The tragic fate of the first generation of stars
The first stars in the universe used to contain millions of microscopic black holes. Over time, small black holes joined together to form a large black hole and devour the star from within.
A star is sucked into a black hole.Photo: Newscientist.
The origin of the supermassive black hole in the center of the galaxies is still a mystery without an answer. Some astronomers have speculated that, in the early stages of the universe after the big bang, dust and radioactivity dominated the space. Tiny black holes may have formed in those dust and radioactivity.
Recently Cosimo Bambi, a Tokyo University physicist and colleagues demonstrated that microscopic black holes destroyed the first generation of the universe by swallowing them. After that, black holes continued to swell and hide in the center of the galaxies.
The team estimated that the first stars were formed about 200 million years after the big bang, in the central area of the densest dust. Ultra-small black holes pull gas dust toward them, enabling the formation of stars.
Cosmico and colleagues wanted to find out what would happen if the microscopic black holes at the early stage of the universe joined together to form larger black holes. They hypothesize that each initial black hole has a mass equal to the asteroid Ceres (the largest asteroid in the solar system, moving on the meteorite belt between Mars and Jupiter).
Previous observations have shown that black holes heavier than Ceres have never existed. But if there is less mass than Ceres, black holes will quickly evaporate due to the effects of quantum effects. A star formed at the center of a black hole group can hold up to a million microscopic black holes along with ordinary matter. The dense density of matter causes black holes to settle down to the star's core and join together, creating a giant black hole.

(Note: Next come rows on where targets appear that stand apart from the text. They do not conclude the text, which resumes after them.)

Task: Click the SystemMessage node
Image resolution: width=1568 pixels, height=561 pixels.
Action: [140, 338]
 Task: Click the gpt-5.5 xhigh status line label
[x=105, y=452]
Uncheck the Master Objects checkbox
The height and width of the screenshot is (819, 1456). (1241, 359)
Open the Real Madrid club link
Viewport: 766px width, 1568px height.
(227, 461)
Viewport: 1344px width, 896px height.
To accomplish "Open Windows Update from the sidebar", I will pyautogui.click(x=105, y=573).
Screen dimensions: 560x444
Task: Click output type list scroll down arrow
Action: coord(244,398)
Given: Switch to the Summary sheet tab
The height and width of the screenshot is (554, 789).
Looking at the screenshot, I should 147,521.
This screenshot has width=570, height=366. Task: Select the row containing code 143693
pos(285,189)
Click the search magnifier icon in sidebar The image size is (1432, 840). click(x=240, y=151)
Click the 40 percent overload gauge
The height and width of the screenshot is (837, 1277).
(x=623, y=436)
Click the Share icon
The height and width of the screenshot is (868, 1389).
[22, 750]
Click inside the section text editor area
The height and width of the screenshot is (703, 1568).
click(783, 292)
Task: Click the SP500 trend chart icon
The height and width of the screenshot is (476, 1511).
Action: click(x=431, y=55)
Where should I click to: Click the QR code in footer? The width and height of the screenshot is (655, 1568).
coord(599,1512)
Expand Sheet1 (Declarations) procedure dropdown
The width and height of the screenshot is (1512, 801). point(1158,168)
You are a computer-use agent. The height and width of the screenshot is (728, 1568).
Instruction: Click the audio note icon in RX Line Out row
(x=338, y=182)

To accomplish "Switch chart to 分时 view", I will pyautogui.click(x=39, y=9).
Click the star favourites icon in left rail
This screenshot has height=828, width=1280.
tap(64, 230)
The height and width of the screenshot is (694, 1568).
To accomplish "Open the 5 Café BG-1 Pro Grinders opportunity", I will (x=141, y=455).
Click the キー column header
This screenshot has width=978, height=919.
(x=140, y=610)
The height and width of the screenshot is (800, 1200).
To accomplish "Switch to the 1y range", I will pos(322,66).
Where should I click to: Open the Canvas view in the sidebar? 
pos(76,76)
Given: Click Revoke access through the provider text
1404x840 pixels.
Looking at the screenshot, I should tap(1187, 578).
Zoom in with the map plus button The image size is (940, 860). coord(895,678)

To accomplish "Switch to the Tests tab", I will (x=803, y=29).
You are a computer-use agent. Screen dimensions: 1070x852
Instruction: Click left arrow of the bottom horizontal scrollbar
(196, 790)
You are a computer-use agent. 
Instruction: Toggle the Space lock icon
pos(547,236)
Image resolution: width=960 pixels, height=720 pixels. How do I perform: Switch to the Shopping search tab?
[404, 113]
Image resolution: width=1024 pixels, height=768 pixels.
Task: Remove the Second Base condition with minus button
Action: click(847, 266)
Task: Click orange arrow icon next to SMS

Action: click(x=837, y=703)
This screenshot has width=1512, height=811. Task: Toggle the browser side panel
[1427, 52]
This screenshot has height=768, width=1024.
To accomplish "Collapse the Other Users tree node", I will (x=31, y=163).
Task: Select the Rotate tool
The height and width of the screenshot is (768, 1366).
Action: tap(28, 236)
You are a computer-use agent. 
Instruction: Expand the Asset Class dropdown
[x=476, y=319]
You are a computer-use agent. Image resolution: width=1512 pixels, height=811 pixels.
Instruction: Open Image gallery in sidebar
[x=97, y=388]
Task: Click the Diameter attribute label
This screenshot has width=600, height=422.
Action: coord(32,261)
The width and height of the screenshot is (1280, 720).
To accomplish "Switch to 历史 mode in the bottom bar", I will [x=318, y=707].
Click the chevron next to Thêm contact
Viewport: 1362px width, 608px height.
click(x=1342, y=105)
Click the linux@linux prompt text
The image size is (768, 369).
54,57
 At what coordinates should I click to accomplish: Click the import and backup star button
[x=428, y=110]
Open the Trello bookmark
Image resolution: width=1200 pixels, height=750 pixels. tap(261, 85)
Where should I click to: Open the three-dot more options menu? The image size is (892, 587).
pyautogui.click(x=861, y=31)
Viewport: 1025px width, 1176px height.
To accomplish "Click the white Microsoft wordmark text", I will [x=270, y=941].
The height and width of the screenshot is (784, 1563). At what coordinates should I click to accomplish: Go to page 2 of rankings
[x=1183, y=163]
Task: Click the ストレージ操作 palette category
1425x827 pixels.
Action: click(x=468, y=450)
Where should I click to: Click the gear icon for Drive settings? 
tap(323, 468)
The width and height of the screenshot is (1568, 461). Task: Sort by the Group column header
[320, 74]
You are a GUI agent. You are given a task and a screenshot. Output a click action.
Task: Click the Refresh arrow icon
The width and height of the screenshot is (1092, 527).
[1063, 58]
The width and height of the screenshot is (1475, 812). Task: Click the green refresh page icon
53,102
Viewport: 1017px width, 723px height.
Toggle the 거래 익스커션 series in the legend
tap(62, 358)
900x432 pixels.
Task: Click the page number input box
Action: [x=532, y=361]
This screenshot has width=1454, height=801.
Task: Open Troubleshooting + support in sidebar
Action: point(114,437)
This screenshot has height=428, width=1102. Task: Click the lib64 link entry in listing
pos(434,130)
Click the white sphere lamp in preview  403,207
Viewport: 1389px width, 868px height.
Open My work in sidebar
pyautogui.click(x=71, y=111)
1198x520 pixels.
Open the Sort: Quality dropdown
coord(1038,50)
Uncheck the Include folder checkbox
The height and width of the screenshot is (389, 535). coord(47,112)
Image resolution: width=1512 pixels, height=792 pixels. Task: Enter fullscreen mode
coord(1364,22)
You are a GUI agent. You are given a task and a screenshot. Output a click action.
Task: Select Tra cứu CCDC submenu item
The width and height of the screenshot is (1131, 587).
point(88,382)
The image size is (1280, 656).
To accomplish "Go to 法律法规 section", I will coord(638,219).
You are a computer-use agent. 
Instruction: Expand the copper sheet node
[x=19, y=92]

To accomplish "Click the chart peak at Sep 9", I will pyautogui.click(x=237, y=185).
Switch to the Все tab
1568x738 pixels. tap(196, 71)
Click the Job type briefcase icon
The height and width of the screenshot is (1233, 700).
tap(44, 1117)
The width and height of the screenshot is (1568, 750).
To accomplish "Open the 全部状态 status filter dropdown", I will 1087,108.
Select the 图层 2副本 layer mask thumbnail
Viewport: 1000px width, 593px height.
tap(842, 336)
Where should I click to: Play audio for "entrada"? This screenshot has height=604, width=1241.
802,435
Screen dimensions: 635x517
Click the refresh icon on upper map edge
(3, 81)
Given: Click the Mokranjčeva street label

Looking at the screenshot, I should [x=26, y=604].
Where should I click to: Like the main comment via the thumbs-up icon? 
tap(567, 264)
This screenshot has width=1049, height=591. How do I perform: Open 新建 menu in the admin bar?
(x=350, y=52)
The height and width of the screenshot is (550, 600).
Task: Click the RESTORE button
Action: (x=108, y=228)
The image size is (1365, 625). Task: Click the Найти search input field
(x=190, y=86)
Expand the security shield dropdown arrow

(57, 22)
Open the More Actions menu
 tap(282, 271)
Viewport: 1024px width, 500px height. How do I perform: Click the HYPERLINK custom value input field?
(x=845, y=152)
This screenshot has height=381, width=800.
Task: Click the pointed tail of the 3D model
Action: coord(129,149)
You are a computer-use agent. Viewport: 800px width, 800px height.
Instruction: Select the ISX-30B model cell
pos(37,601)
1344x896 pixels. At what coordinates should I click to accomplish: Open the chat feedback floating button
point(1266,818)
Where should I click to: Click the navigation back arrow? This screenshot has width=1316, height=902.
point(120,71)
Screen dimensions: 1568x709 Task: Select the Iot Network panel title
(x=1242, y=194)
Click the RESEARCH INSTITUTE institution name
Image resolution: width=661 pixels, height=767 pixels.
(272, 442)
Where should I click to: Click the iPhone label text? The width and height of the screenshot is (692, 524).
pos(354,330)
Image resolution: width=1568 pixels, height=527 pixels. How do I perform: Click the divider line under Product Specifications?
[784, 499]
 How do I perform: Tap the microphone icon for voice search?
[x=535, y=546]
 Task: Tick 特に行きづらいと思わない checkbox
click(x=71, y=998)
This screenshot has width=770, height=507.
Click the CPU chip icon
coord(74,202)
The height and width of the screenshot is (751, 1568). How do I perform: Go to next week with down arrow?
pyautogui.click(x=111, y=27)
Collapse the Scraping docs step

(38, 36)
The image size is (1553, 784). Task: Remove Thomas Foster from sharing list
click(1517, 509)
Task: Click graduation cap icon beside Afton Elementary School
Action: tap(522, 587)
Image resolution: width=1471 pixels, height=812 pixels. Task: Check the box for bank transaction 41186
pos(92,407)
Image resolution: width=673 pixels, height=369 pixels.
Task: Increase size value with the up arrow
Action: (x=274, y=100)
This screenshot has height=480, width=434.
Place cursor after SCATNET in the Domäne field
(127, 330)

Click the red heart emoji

After that, the giant black hole began sucking up the star's matter from within and completed the destruction process in less than a million years to achieve a mass of 10 to 1,000 times the Sun. Once that size is achieved, the black hole continues to swell at a greater speed than before by sucking in the surrounding dust. They eventually turned into 'super black holes' in the center of galaxies, with masses of billions of times that of the Sun.
So why does the same thing not happen in the modern universe? According to the team, the biggest difference lies in the fact that most stars today form outside the center of galaxies, where there are very few primitive black holes. As a result, new stars rarely suffer the tragic fate of the first generation of stars.
'That's why primitive black holes can't swallow the whole star in our galaxy , ' explains Katherine Freese, an astronomer at the University of Michigan.